Usa la palabra para castigar: “ganarás al pan con el sudor de tu frente”. Usa la palabra para confundir y alejar al hombre de su cercanía con él diversificando sus lenguas, usa la palabra para probar, para bendecir, para poner a prueba, e incluso, para humanizarse: “y el verbo se hizo hombre”.

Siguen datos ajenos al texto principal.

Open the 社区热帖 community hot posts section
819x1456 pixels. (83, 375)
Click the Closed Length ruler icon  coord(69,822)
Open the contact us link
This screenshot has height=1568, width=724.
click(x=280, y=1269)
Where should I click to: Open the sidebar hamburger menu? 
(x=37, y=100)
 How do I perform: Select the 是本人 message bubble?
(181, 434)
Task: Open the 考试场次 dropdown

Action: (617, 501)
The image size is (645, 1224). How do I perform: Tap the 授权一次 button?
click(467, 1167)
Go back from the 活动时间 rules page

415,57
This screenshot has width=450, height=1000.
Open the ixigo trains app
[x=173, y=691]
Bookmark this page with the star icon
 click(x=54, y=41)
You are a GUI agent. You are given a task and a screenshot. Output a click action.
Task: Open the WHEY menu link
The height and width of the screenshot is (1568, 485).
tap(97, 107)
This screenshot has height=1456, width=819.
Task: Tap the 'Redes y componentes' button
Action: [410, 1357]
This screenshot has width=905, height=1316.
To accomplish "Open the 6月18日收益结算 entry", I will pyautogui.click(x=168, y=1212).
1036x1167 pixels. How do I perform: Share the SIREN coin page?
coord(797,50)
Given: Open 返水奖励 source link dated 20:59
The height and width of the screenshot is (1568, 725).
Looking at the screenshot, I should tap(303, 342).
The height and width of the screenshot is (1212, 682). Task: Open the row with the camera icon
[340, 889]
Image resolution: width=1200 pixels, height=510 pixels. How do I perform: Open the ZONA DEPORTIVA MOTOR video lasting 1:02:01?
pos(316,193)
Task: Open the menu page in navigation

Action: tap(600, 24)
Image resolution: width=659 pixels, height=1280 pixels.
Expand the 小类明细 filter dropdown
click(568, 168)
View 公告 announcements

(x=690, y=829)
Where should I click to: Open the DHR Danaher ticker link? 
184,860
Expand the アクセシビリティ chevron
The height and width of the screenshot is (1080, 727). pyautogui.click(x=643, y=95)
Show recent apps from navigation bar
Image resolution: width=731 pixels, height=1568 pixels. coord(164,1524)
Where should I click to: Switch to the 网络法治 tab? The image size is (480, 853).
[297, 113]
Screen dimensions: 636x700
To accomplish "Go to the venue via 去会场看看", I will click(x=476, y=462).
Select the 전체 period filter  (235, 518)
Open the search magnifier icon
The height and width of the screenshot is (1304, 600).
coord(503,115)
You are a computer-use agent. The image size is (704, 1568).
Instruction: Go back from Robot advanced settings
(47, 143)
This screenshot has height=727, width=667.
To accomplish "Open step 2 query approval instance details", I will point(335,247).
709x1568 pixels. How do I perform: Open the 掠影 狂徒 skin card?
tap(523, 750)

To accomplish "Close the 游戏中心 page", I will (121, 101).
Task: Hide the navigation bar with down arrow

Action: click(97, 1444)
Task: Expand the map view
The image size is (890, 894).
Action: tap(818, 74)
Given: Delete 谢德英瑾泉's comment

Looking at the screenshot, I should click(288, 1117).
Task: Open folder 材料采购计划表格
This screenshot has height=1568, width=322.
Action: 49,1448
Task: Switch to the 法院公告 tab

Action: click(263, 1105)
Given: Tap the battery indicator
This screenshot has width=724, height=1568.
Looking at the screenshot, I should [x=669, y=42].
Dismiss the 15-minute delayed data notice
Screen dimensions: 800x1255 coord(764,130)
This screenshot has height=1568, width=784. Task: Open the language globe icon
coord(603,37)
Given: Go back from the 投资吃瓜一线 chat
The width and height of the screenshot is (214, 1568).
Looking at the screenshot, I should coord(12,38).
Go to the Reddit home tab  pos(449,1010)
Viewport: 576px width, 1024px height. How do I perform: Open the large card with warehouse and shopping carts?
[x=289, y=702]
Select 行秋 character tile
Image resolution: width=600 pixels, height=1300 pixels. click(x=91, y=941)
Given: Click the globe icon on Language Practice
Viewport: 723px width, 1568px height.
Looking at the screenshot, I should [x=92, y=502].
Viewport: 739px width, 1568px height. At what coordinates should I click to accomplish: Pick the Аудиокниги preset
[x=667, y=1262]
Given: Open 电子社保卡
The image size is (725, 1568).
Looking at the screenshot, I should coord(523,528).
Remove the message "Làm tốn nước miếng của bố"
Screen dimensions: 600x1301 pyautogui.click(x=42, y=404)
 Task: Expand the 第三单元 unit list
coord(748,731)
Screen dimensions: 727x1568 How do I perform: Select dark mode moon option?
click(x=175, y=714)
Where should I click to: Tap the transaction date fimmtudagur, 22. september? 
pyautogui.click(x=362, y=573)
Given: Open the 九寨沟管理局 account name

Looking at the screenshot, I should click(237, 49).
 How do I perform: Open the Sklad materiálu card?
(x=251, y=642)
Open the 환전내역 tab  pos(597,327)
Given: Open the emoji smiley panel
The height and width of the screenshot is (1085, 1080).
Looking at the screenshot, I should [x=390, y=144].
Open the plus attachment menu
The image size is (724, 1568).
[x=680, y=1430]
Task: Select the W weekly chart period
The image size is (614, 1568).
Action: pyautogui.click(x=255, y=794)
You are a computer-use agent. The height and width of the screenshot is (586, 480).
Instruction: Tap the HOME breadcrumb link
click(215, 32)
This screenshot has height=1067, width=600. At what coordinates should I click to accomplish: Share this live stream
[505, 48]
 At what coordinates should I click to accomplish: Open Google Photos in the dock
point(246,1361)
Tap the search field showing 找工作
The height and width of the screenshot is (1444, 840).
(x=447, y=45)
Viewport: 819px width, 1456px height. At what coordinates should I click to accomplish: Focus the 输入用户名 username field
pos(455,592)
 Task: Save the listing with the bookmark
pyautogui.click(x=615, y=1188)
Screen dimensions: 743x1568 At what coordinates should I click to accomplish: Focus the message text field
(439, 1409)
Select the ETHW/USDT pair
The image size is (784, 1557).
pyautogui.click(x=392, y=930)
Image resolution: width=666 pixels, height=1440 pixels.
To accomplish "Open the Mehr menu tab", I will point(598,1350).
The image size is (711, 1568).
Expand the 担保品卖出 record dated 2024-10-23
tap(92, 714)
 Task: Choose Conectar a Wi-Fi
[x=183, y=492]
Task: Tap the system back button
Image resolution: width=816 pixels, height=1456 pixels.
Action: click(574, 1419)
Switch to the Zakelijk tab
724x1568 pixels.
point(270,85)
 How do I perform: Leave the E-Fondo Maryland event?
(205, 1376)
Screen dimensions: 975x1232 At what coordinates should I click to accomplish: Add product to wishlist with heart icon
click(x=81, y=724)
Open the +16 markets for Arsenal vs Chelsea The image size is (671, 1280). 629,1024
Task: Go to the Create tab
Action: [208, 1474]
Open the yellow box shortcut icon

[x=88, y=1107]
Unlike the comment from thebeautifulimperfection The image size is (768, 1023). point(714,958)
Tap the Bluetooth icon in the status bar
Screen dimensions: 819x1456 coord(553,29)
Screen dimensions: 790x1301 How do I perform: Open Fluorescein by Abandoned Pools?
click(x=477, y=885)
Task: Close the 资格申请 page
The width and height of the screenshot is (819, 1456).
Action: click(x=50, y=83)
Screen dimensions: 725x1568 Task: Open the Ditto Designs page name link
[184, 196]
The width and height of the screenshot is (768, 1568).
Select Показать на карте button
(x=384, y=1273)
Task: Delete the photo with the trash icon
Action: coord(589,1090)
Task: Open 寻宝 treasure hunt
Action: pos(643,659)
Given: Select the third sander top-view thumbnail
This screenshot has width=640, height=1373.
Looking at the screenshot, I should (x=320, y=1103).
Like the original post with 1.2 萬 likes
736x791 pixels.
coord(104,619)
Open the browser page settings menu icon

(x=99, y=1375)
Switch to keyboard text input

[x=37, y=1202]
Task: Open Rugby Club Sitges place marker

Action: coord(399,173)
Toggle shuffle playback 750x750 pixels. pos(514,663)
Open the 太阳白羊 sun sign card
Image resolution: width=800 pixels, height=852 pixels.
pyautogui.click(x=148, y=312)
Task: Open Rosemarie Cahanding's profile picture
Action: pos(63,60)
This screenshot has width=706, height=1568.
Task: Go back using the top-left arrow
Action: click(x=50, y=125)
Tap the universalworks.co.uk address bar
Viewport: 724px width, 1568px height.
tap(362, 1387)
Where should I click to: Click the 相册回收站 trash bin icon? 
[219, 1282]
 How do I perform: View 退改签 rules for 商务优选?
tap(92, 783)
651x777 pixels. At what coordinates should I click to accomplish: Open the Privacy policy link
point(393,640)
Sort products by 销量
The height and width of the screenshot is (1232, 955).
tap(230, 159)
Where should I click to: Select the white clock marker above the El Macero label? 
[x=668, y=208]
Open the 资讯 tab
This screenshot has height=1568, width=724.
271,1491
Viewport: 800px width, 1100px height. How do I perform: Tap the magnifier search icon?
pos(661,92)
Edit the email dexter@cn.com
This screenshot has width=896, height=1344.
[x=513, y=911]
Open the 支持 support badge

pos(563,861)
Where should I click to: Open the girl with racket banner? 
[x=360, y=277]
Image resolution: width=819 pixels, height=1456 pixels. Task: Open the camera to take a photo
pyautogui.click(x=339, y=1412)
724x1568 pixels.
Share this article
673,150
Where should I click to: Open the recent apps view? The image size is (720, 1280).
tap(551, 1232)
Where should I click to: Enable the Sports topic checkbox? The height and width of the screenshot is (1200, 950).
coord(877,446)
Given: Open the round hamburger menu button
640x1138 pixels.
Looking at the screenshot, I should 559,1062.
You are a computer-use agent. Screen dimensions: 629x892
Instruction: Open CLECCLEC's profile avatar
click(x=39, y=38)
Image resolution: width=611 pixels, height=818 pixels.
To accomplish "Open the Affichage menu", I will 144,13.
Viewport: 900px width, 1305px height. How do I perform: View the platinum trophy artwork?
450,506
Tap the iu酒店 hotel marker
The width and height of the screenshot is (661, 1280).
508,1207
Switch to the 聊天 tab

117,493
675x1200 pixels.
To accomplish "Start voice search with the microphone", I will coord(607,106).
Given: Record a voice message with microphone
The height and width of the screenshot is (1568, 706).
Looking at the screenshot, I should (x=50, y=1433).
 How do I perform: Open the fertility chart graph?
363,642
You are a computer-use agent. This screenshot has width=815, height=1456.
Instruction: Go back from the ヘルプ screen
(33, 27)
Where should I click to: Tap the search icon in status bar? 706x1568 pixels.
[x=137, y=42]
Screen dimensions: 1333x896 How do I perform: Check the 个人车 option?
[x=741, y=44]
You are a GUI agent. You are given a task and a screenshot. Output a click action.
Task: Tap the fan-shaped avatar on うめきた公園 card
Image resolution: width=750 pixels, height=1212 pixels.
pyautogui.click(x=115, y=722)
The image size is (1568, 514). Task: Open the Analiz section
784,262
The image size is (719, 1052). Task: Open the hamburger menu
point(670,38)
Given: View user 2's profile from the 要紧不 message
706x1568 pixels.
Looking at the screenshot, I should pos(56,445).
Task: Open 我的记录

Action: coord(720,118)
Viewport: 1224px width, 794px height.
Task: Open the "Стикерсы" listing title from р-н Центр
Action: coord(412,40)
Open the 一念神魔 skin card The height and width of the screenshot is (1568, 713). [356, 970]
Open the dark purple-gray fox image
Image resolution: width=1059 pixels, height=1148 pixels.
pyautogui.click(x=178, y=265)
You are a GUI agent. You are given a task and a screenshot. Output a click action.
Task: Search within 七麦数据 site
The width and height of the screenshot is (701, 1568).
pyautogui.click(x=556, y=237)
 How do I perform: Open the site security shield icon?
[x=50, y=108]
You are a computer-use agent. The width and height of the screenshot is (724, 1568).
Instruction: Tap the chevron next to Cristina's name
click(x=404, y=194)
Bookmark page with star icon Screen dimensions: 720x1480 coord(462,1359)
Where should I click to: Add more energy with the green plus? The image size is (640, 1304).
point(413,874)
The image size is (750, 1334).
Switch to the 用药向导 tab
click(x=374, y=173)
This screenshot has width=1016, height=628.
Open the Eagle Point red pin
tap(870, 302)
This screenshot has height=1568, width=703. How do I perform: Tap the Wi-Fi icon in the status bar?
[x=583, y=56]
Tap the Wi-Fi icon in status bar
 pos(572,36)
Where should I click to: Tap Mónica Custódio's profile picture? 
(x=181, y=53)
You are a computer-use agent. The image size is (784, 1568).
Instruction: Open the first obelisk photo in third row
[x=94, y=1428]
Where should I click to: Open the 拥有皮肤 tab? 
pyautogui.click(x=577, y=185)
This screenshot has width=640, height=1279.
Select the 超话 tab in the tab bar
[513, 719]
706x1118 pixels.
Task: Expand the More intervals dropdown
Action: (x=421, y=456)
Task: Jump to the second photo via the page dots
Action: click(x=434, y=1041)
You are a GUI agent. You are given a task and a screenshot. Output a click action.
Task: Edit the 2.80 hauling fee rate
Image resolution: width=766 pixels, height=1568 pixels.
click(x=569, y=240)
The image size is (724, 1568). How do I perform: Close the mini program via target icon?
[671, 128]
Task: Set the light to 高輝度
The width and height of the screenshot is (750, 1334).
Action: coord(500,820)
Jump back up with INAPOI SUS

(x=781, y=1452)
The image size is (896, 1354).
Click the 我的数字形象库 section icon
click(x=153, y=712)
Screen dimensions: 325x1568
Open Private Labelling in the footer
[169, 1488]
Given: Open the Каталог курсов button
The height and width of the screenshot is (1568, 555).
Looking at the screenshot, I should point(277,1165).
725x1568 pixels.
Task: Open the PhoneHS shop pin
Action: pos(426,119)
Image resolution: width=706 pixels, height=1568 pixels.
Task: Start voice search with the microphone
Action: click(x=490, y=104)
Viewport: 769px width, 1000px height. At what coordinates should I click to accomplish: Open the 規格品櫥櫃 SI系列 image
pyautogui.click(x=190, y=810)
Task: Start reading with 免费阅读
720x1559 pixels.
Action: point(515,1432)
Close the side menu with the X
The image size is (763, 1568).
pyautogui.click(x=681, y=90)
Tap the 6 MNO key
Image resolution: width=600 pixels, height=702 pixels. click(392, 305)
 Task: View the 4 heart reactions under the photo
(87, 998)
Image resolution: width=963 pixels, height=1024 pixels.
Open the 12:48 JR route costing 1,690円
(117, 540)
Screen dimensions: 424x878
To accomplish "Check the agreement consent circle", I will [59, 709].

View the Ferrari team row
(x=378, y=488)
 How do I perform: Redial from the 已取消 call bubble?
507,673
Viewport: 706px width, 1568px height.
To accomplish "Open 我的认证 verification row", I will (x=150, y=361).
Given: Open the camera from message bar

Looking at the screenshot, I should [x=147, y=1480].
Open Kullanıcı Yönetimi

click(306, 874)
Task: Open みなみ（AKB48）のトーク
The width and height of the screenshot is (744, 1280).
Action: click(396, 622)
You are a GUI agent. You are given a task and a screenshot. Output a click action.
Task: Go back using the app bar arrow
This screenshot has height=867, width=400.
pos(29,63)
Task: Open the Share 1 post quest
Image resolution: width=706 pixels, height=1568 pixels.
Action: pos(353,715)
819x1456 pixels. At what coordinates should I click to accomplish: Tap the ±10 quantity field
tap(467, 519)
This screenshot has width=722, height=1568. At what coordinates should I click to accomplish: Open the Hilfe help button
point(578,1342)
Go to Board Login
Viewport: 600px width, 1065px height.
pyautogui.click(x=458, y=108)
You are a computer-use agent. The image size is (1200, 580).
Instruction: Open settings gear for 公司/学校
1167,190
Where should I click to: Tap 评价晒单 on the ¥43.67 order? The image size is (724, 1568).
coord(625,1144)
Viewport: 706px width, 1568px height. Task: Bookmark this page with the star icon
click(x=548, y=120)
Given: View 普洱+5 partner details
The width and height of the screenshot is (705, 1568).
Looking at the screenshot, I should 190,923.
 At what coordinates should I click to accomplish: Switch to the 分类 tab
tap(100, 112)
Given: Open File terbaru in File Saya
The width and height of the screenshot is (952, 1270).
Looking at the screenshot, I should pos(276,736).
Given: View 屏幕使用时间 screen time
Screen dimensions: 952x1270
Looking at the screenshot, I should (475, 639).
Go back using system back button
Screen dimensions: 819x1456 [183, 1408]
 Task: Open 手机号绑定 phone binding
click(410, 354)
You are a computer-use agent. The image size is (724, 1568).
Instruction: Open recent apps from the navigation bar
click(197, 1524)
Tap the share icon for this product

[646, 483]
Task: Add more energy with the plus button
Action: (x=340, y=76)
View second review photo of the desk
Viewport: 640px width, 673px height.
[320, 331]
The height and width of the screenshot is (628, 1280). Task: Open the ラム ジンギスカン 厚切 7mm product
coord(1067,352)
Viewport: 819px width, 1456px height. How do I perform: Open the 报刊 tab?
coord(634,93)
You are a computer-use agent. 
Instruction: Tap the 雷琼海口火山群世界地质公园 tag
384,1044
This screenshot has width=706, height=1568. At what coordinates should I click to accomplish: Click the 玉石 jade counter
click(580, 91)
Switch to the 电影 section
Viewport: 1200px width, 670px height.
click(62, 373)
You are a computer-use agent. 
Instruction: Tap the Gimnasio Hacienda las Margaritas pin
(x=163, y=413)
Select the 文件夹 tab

No estoy reclamando con mis palabras, ya que de ellas se trata, la existencia de dios, ni la autenticidad de una religión, y lamento tener que aclararlo para los cortos de miras, si no que reclamo la superior consideración de la palabra como atributo universal del espíritu.

Pero, por muy divinas que sean las palabras, por muy conscientes que seamos de su importancia, entre tú y yo, entre nosotros todos, las palabras son el instrumento de un ser social que las usa para relacionarse. Para darse a conocer a los demás cuando desea ser aceptado, y para transmitir, perpetuar, el conocimiento adquirido.

Es verdad, y no cabe ninguna de ello, que las palabras pueden servir tanto para darse a conocer como para ocultarse, y seguramente todos tenemos sobradas experiencias para confirmarlo en ambos sentidos, pero esta posibilidad equívoca de las palabras no es característica de ellas, si no de aquel que las usa.

A veces tendemos a confundir la palabra con su uso cuando queremos valorarla, pero las palabras siempre son inocentes ya que adquieren carga ética, intencionalidad, cuando son pronunciadas. Tal vez esto pueda suceder porque es habitual confundir la palabra con su sonido, sin tener en cuenta que la palabra existe desde el mismo momento que existe el pensamiento y no necesita ser verbalizada, ni expresada por ningún otro medio, para confirmar su existencia.

Es difícil hablar excelencias de las palabras que inician una guerra, una disputa, que perpetran un agravio o una mentira. Es difícil extenderse en ensalzar las palabras del zafio, del soez, del intrigante, del traidor, del mentiroso o del que hace cualquier uso indebido de ella, pero ni con toda la inmundicia ética con la que podamos asociarlas podemos rebajar su excelencia. ¿Cómo podríamos desenmascarar al mentiroso si no con sus palabras? ¿Cómo identificar al zafio si no por sus expresiones? ¿Cómo acallar al soez si no con palabras?

Pero están, finalmente, las palabras que realmente importan, las que hacen del hombre una singularidad en la existencia, las de amor, las de deseo, las de amistad, las de encuentro, las de acuerdo, las que, en verso o en prosa, invocan el sentimiento. Las que escuchadas alivian el alma, remueven las entrañas y afloran los valores.

Solo mediante la palabra podemos conocernos, solo la palabra permite que nos amemos desde el intelecto, más allá en algunas ocasiones, o junto al disfrute de los cuerpos. Solo la palabra hace que trascendamos lo cotidiano y hagamos sublimación de nuestros pensamientos.

Hablar, eso que permite el galanteo, no solo el amoroso, porque galantes son los amigos cuando se acercan, eso que facilita el mutuo conocimiento, eso que asienta el sentimiento y lo desarrolla, es la única vía que tenemos para compartir, que es nuestra esencia, el amor, el dolor y el conocimiento. Y solo desde el mutuo conocimiento, desde la voluntad de tenerlo y concederlo, solo desde el pensamiento, íntimamente expresado y verbalizado, existe una relación con vocación de amistad duradera. Solo desde la expresión del amor hacia los demás puede reclamarse el amor hacia el que lo ofrece.